## ЗАДАЧИ ДЛЯ РАБОТЫ
1. Почему, согласно тексту о рыцарстве, романтическая мистика остается абстрактной задушевностью? Ответьте в одном–трех предложениях.
2. Продолжите текст о рыцарстве, начав сразу после его последнего предложения.

Глава 2. РЫЦАРСТВО

Принцип внутри себя бесконечной субъективности, как мы видели, имеет сначала содержанием веры и искусства само абсолютное, дух божий, как он себя опосредствует и примиряет с человеческим сознанием и только в этом впервые истинно существует для самого себя. Эта романтическая мистика, поскольку она ограничивается блаженством в абсолютном, остается абстрактной задушевностью, так как она, вместо того чтобы проникать собою земное и положительно принимать его в себя, противопоставляет себя ему и отвергает его.

В этой абстракции вера отделена от жизни, далека от конкретной действительности человеческого существования, от положительного отношения людей друг к другу, которые лишь в вере и благодаря вере знают себя тождественными и любят себя в некоем третьем, в духе общины. Только это третье и есть тот чистый источник, в котором отражается их образ. Человек тут не смотрит непосредственно в глаза другому человеку, не вступает с ним в непосредственные отношения, не ощущает в конкретной жизненности единства любви, доверия, уверенности, целей и поступков. То, что составляет чаяния и страстное желание внутренней жизни, человек находит в своей абстрактно религиозной задушевности лишь как жизнь в царстве божьем, в общении с церковью. Он еще не вытеснил из своего сознания это тождество в некоем третьем, чтобы иметь непосредственно перед собою в знании и воле других то, что он представляет собой в своем конкретном самостоятельном бытии. Поэтому хотя все религиозное содержание и принимает форму действительности, однако оно находится лишь во внутреннем мире представления, которое уничтожает расширяющееся и полное жизни внешнее бытие и далеко от того, чтобы в самой жизни исполнить высшие требования собственной жизни, наполненной также и мирским содержанием и ставшей действительностью.

## ПРЕДОСТАВЛЕННЫЙ МАТЕРИАЛ
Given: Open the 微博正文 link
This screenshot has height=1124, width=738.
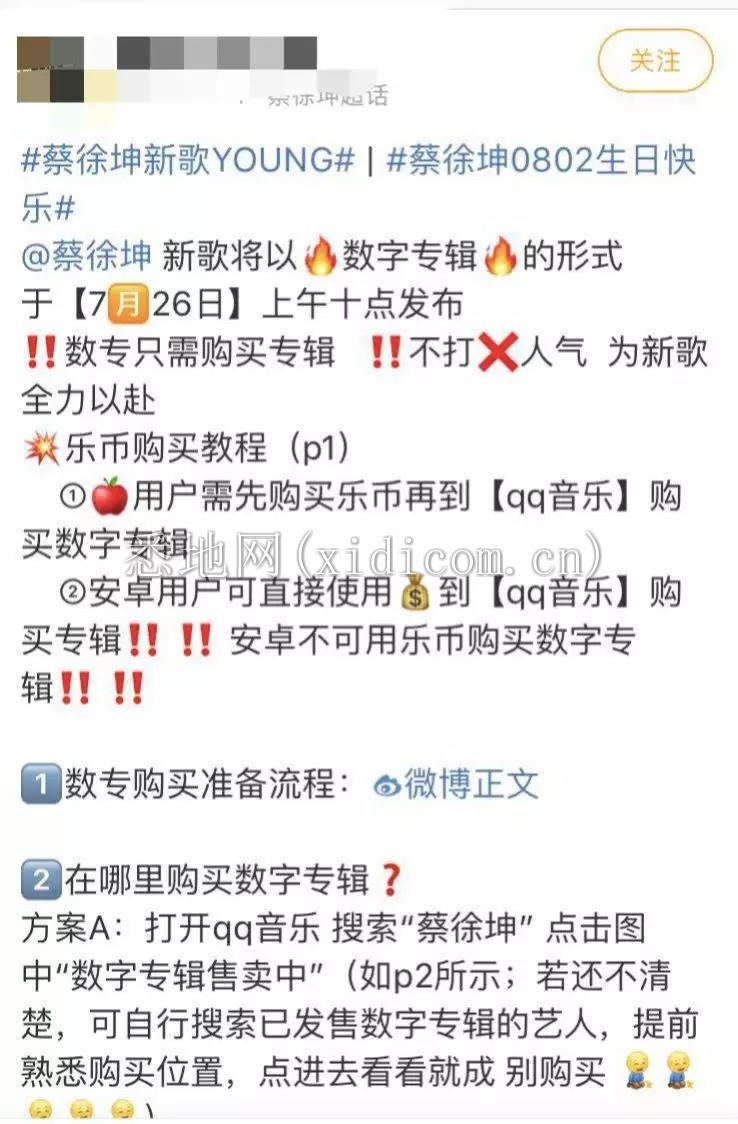Looking at the screenshot, I should coord(458,784).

## ОТВЕТЫ ПО ПОРЯДКУ
1. Романтическая мистика остается абстрактной задушевностью, поскольку ограничивается блаженством в абсолютном. Вместо того чтобы проникать собою земное и положительно принимать его в себя, она противопоставляет себя ему и отвергает его.

2.
Поэтому душа, достигающая завершения только в своем простом блаженстве, должна выступить из небесного царства своей субстанциальной сферы, заглянуть внутрь самой себя и прийти к наличному содержанию, принадлежащему субъекту как субъекту. Благодаря этому прежняя религиозная задушевность получает теперь мирской характер. Христос, правда, сказал: оставь отца и мать свою и следуй за мною; брат будет ненавидеть брата; они будут распинать вас и преследовать и т. д. Но если царство божие нашло себе место в мире и способно пронизывать собою мирские цели и интересы и преображать их, если отец, мать и брат находятся вместе со мною в общине, тогда и мирское начинает со своей стороны требовать своего признания и осуществлять его. Если это право завоевано, то отпадает и отрицательное отношение души, поначалу исключительно религиозной, к человеческому как таковому. Дух расширяет свою власть, вглядывается в существующее, и его реальная земная душа становится более широкой. Основной принцип сам по себе не изменяется: бесконечная внутри себя субъективность только обращается к другой сфере содержания.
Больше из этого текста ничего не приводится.